Tout joyeux d'apparence, son regard pétillant et son sourire, ne se décollent pas de son visage.

— Oui, tout à fait. Tu peux me tutoyer, tu sais, ricane t-il en mettant ses mains dans ses pochettes de jeans.

J'acquiesce et me décolle de la vitrine où je m'étais adossée. Tout en évitant de le fixer droit dans les yeux, j'observe sa mâchoire.

— Tu es là pourquoi ? lui demandé-je.

— Acheter un cadeau à ma mère. Et toi ?

Je me racle la gorge, mal à l'aise.

— Des chaussures pour ce soir.

Son sourire s'élargit, il se dirige en direction de la porte du magasin et me fait un signe théâtrale d'entrée. Cette joie presque enfantine qu'il dégage change de ses frères, ils sont l'opposé de lui. À vrai dire, même physiquement, aucun d'eux ne se ressemble mis à part la lueur dans leurs yeux. Ce qui est étonnant d'ailleurs, puisque dans une même famille on est obligé d'avoir quelque chose en commun. Je passe sous son bras et m'essuie les pieds sur le tapis du magasin.

Josh s'approche de moi et commence à analyser l'étendu de la boutique. Le pauvre, il semble perdu. J'ouvre la bouche mais aucun son n'a le temps de sortir car il me devance :

— Toi qui est une fille, tu n'aurais pas une idée de quel cadeau pourrait plaire à ma mère ?

À mon tour, je pose mon regard sur le grand espace devant nous et m'arrête sur le rayon des pantoufles. Je lui montre des doigts les articles et il explose littéralement de rire. Tous les clients se retournent pour observer ce jeune homme plié en deux, la main sur le visage. Mal à l'aise et complètement perdue par sa réaction, j'entame le couloir principal où sont exposées les bottes et les bottines. Histoire de m'enfuir de toute cette agitation. S'il continu à être aussi peu discret, les vendeuses vont lui demander de partir. Ce serait, dans un sens, un soulagement pour moi, mais bon. Je jette vite fait un œil aux modèles tout en poursuivant ma lancée.

Après s'être essuyé les yeux, tellement il avait rit, Josh me rejoint au fond de la boutique. Je commence à observer les modèles d'escarpins noirs présent sur les boîtes empilées devant moi. Je sens son coup d'œil, Josh ne me lâche pas depuis tout à l'heure. Je frissonne.
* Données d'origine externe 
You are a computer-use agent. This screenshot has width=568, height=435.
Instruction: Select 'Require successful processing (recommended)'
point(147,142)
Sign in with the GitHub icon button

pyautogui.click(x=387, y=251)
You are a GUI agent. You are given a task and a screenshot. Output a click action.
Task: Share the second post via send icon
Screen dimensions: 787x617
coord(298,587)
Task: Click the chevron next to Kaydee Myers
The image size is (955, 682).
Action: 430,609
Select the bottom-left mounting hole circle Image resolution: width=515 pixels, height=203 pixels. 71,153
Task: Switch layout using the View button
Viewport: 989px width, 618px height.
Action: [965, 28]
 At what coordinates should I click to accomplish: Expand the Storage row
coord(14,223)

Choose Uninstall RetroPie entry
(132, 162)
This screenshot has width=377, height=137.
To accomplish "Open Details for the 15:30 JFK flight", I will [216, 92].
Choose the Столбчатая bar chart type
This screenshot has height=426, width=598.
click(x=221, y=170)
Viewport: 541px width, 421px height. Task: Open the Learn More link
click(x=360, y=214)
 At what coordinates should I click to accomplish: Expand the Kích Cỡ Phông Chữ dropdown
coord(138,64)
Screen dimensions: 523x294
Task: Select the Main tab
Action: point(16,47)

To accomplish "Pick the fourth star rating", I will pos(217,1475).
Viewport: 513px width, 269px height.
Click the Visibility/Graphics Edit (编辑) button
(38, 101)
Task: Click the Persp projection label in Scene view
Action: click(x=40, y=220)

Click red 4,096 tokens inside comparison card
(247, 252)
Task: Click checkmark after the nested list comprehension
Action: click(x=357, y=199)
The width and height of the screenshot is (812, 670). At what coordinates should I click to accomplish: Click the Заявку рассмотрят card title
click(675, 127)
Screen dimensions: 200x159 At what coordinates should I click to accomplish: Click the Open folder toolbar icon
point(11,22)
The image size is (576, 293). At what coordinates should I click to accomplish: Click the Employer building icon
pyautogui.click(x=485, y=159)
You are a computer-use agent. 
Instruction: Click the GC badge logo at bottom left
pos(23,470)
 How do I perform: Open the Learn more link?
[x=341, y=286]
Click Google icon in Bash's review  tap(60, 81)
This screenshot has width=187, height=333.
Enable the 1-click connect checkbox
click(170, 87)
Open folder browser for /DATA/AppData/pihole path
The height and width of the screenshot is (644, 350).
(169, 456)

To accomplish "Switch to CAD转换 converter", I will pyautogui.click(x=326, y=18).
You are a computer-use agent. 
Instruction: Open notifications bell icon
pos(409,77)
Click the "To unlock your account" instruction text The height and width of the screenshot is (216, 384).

J'attrape l'une des paires avec une forme ronde sur la pointe. Je me dirige vers le miroir central, sans vraiment lui prêter attention. Il s'assoit sur le petit siège à coté du mien et me scrute entrain de les essayer. Je regarde le rendu en tournant le pied de droite à gauche. C'est plutôt pas mal, j'ai une préférence pour les gros talons et non les fins comme celui-ci. Mais, ce n'est pas trop haut et la forme me plaît bien. Le prix est même abordable. J'hésite, tourne à nouveau le pied, joue avec le talon. Je n'arrive toutefois pas à oublier la manière dont il me fixe, un sourire narquois collé à ses lèvres.

—Qu'est-ce qu'il y a ?

— Rien, c'est mignon...

— De quoi ?

— Ce que tu m'as montré, c'est des chaussures de vieilles.

Surprise, je me retourne vers lui, non sans cacher mon expression d'incompréhension. J'enlève la pièce que je viens d'essayer avant de venir le rejoindre.

— Ta mère a quel âge ?

— Moins que ce que tu lui donnes, répond-t-il en ricanant.

Je réfléchis en observant la paire que j'ai sous les yeux. Pour ma part, je suis sûre de mon choix. Elles conviendront parfaitement avec ma robe. Je regarde une dernière fois le prix pour m'assurer que je ne fais pas une bêtise. Josh dévisage chacun de mes gestes avec une lueur moqueuse dans ses pupilles. J'avoue que c'est un peu agaçant et en même temps, à regarder de plus prêt, il n'est pas si mal physiquement.

— Sinon, tu peux lui offrir un sac à main ? proposé-je avec une voix mal-assurée.

— Bonne idée, un à fleurs conviendra bien. C'est bien mieux !

Je lui souris. Il se fige sur place, semblant surprit. J'ai réussi je ne sais comment, à lui retirer son masque de clown ambulant qu'il gardé depuis notre rencontre. J'en profite pour me détourner de lui et ranger les autres boîtes de chaussures que j'avais sorti sans essayer le contenu. Je me mets à genoux et soulève difficilement les autres paquets. Soudain, l'une d'elle glisse de ma main moite et elles commencent toutes à me tomber dessus en suivant. Je n'ai pas le temps de réfléchir que mon corps est propulsé en arrière. Mes fesses s'écrasent sur l'un des sièges. J'entends quelques boîtes s'entrechoquer, Josh retenant les dix cartons dans un seul bras.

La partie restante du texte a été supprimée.